[Start of Supplied records]
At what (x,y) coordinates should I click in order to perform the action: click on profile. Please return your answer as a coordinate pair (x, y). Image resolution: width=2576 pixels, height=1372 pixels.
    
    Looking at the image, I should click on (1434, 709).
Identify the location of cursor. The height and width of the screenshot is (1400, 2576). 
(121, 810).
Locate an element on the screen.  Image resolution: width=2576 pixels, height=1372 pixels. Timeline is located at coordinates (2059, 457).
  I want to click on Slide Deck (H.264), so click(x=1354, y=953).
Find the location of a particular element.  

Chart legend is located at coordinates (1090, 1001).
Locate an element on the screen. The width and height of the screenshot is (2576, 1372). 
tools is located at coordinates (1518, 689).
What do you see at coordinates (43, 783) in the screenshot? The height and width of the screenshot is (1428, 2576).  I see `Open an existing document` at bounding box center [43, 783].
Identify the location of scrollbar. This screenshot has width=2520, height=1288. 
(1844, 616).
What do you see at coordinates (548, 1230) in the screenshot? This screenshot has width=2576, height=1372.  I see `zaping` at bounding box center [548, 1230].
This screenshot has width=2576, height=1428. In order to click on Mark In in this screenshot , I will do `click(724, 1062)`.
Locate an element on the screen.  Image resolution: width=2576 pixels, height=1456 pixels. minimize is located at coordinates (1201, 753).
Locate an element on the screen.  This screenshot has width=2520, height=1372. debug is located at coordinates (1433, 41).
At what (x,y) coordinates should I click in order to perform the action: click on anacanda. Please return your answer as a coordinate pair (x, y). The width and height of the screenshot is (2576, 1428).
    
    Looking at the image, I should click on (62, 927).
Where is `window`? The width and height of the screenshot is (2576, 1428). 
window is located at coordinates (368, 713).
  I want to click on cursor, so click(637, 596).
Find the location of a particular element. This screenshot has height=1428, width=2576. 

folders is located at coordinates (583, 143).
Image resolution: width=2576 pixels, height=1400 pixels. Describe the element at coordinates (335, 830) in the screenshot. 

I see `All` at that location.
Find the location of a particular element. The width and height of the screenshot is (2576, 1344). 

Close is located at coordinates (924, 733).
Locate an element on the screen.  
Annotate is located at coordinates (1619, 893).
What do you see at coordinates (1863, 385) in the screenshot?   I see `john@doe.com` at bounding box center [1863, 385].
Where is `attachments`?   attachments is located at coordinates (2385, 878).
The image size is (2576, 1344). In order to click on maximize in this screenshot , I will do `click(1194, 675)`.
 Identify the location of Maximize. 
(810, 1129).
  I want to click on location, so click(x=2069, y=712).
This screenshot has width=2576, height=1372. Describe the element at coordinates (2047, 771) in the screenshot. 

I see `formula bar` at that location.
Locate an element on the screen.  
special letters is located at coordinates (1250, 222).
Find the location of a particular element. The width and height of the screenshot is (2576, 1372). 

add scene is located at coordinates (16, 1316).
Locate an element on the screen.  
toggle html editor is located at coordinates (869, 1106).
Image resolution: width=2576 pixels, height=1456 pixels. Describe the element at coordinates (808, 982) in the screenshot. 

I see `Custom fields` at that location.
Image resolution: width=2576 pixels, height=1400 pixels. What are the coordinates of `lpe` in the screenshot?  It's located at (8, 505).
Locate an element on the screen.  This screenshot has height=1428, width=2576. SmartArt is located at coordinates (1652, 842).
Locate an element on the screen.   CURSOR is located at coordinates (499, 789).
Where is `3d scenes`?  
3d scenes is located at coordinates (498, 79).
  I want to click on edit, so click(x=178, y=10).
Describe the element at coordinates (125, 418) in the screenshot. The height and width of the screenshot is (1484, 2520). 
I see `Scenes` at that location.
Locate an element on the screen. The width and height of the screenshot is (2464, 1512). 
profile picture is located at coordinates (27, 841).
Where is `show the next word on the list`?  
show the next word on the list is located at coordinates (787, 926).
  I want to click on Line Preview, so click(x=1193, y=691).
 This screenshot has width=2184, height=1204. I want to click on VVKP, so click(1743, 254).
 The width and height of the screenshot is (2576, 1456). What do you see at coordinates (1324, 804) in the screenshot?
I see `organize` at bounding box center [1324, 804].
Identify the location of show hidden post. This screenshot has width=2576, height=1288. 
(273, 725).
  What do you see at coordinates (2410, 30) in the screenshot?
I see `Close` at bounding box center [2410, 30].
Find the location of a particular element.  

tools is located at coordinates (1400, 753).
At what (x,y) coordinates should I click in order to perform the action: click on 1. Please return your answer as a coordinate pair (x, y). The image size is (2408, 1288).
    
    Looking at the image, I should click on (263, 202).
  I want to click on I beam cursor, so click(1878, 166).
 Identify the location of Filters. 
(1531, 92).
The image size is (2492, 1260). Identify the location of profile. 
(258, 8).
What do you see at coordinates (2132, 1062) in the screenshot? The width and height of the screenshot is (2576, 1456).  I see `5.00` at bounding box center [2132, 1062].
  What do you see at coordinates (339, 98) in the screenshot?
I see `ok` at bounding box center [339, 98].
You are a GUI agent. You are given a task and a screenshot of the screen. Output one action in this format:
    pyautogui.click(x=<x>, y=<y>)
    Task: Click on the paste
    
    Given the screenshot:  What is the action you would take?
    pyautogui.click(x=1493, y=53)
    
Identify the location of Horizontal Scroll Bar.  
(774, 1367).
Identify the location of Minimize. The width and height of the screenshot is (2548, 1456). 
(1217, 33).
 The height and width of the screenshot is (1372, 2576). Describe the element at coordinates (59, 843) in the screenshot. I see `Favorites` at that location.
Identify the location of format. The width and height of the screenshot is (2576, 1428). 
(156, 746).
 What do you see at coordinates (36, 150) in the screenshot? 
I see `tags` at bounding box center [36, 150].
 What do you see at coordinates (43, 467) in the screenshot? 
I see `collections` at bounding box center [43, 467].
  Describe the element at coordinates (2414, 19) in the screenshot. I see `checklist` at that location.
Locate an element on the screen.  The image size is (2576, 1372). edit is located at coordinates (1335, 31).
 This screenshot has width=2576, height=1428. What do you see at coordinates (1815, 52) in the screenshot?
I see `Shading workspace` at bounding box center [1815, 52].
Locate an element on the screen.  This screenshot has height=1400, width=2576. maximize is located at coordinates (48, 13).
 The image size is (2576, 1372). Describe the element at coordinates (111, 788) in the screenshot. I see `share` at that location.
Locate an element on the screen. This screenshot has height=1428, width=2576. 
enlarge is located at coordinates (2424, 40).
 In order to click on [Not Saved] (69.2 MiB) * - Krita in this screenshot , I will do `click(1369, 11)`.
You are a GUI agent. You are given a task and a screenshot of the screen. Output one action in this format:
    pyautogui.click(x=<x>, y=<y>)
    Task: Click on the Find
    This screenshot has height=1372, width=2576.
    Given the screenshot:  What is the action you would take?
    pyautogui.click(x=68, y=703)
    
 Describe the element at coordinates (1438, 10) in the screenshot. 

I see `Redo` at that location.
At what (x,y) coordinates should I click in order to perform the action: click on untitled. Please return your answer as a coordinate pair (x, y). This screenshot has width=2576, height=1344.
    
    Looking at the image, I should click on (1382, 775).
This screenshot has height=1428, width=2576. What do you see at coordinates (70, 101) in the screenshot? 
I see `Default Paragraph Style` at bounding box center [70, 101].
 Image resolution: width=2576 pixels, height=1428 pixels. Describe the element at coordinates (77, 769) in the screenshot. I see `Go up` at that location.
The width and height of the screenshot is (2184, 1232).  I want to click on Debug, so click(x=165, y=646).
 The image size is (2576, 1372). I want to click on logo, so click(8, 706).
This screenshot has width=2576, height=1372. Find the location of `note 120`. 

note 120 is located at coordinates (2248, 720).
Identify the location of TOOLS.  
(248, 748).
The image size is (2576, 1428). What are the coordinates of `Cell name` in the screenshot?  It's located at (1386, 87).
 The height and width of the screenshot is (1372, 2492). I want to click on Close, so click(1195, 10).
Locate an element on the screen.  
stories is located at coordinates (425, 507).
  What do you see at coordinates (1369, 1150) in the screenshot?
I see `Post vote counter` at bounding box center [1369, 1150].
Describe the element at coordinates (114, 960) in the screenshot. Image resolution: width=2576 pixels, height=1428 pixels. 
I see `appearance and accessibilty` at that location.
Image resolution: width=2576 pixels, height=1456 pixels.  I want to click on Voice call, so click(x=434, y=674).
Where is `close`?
[End of Supplied records]
» What you should do
Edit the part of the entries that opens with the line containing "The image size is (2492, 1260)." and closes with the line containing "(774, 1367)." by putting "Find the position of" wherever "Identify the location of" appears, keeping everything else unchanged. Give only those lines.

» Written response
The image size is (2492, 1260). Find the position of profile. 
(258, 8).
What do you see at coordinates (2132, 1062) in the screenshot? The width and height of the screenshot is (2576, 1456).  I see `5.00` at bounding box center [2132, 1062].
  What do you see at coordinates (339, 98) in the screenshot?
I see `ok` at bounding box center [339, 98].
You are a GUI agent. You are given a task and a screenshot of the screen. Output one action in this format:
    pyautogui.click(x=<x>, y=<y>)
    Task: Click on the paste
    
    Given the screenshot:  What is the action you would take?
    pyautogui.click(x=1493, y=53)
    
Find the position of Horizontal Scroll Bar.  
(774, 1367).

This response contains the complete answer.